In Schangnau about 52% of the population have completed non-mandatory upper secondary education, and 7.6% have completed additional higher education (either university or a Fachhochschule). Of the 41 who had completed some form of tertiary schooling listed in the census, 75.6% were Swiss men, 22.0% were Swiss women.

The Canton of Bern school system provides one year of non-obligatory Kindergarten, followed by six years of Primary school. This is followed by three years of obligatory lower Secondary school where the students are separated according to ability and aptitude. Following the lower Secondary students may attend additional schooling or they may enter an apprenticeship.
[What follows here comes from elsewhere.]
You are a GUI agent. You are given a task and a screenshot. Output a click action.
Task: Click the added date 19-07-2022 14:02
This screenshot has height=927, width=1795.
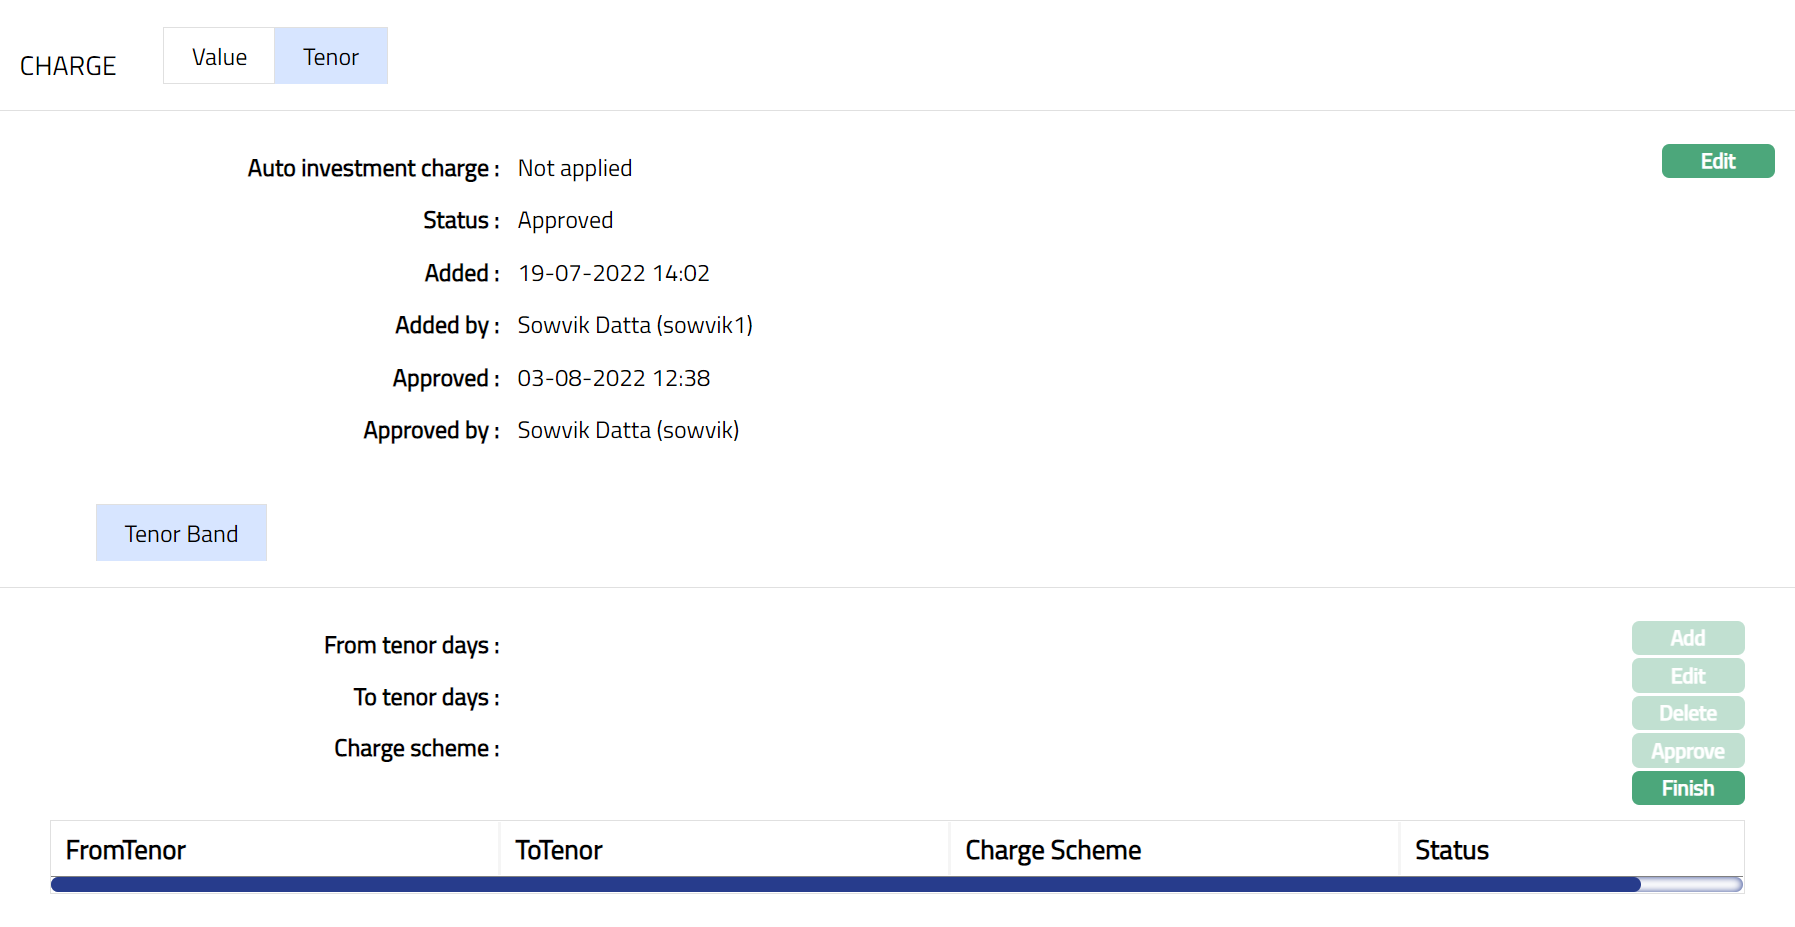[x=613, y=273]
During the 2012-13 school year, there were a total of 114 students attending classes in Schangnau. There were a total of 25 students in the German language kindergarten classes in the municipality. The municipality's primary school had 60 students in German language classes. Of the primary students, 3.3% were permanent or temporary residents of Switzerland (not citizens) and 5.0% have a different mother language than the classroom language. During the same year, the lower secondary school had a total of 29 students. There were 3.4% who were permanent or temporary residents of Switzerland (not citizens) and 3.4% have a different mother language than the classroom language.

As of In 2000 2000, there were a total of 161 students attending any school in the municipality. Of those, 145 both lived and attended school in the municipality, while 16 students came from another municipality. During the same year, 7 residents attended schools outside the municipality.